Comment by bofadeez

2 months ago

"Congress shall MAKE NO LAW respecting an establishment of religion, or prohibiting the free exercise thereof; or abridging the freedom of speech, or of the press; or the right of the people peaceably to assemble, and to petition the Government for a redress of grievances."

What part of that are you confused by? You are making a brash claim that the writ of the state includes the ability to censor speech.

Your right to free speech is not granted by anyone. It's your natural right. It's not possible to separate this right from a human with a law.

That a significant proportion of advertising involves deceit, coercion, and captive audiences says a great deal about the nature of it. The First Amendment codifies the right to say what you want, to print or otherwise make public your thoughts. That doesn't give anyone, or anything, a right to force their ideas into the minds of the public or a subset thereof. And while advertisers are not quite yet forcing anyone to consume their product at the proverbial "barrel of a gun" they are far beyond the norms of human communication.

It is not acceptable for a stranger to come up and start shouting at you while you're trying to read, or hold a conversation, do your shopping, or put gas in your car. So why is it somehow acceptable for advertisers to do so? Would you want to pay for a course of instruction, some unknown percentage of which was not instruction, but was actually conducted at the direction of unknown others, who, with no regard or concern for your life, liberty, well-being or happiness were trying to extract wealth from you? Yet that is exactly what happens with much of our media-mediated experience of the world.

I think the underlying changes in the technology of communication have allowed advertising to grow without sufficient thought on whether such expansion was actually a public good. Like license plates - the impact of which changed radically when the government could, thanks to advances in technology, use them to monitor the position of virtually all vehicles over time, instead of being forced to physically look up who owned what vehicle - the explosion of media over the last century has been accompanied by an immense shift in the impact and capability and intrusiveness of advertising. And it's legality needs to be reassessed in that light.

Free speech has exceptions that include commercial speech and advertising, especially false advertising. So are you talking about US free speech laws, or about some other kind of free speech?

https://en.wikipedia.org/wiki/United_States_free_speech_exce...

US law is not a natural right and does not grant the right to say anything. You can claim and exercise a perceived natural right to say anything, you just won’t be protected from punishment under US law for saying certain things.

  • A law cannot remove a natural right. A law can protect a natural right or oppress people by using violence against them if they exercise their natural right.

    One stark example is the Fugitive Slave Act of 1850 in the United States. This law required that escaped slaves, even if they reached free states, be captured and returned to their owners. It went further by mandating that citizens and law enforcement in free states assist in this process, effectively making it illegal to help runaway slaves. Penalties for non-compliance were harsh—fines and imprisonment loomed over anyone who aided a fugitive.

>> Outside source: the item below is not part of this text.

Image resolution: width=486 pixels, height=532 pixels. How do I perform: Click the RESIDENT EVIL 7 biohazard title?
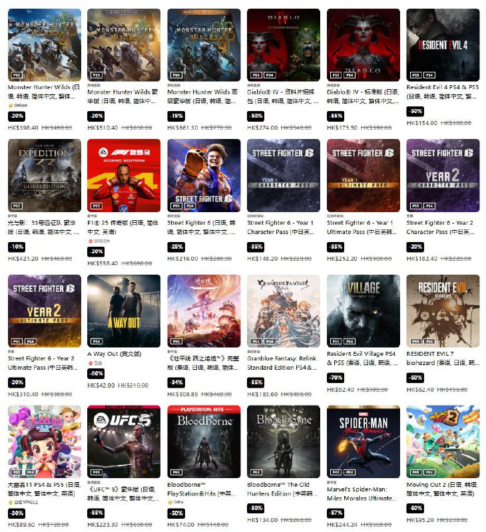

    By today’s standards, this is widely seen as abhorrent because it not only upheld slavery but forced people to actively participate in it, stripping away any moral or legal refuge for those seeking freedom. It’s a glaring relic of a time when human beings were legally treated as property, clashing hard with modern values of liberty and equality.

There are already established legal limits on speech.

Again, try screaming racial slurs on daytime television. You will be met with a fine and/or imprisonment.

I am not a lawyer. I am not a member of congress. I did not write the law. I don't particularly like or agree with those laws. But they exist, and unless I'm mistaken it seems like you're unwilling to acknowledge their existence.

>It's your natural right. It's not possible to separate this right from a human with a law.

I get the impression that this "natural right" term is intended to preclude inquiry and shut down discussion.

  • Right. Just as it's not possible to discuss reinstitution of slavery. It's not open for dicussion.

    • What do you have to say to the 40-year-old man who says he has a natural right to have sex with 10-year-olds and for the state to punish him for it is just as wrong as state support for slavery was?

      It seems that the only effect this "natural right" term has on sufficiently curious interlocutors (who will not fall for your rhetorical trick) is to signal that you are more stubborn than people who do not use the term.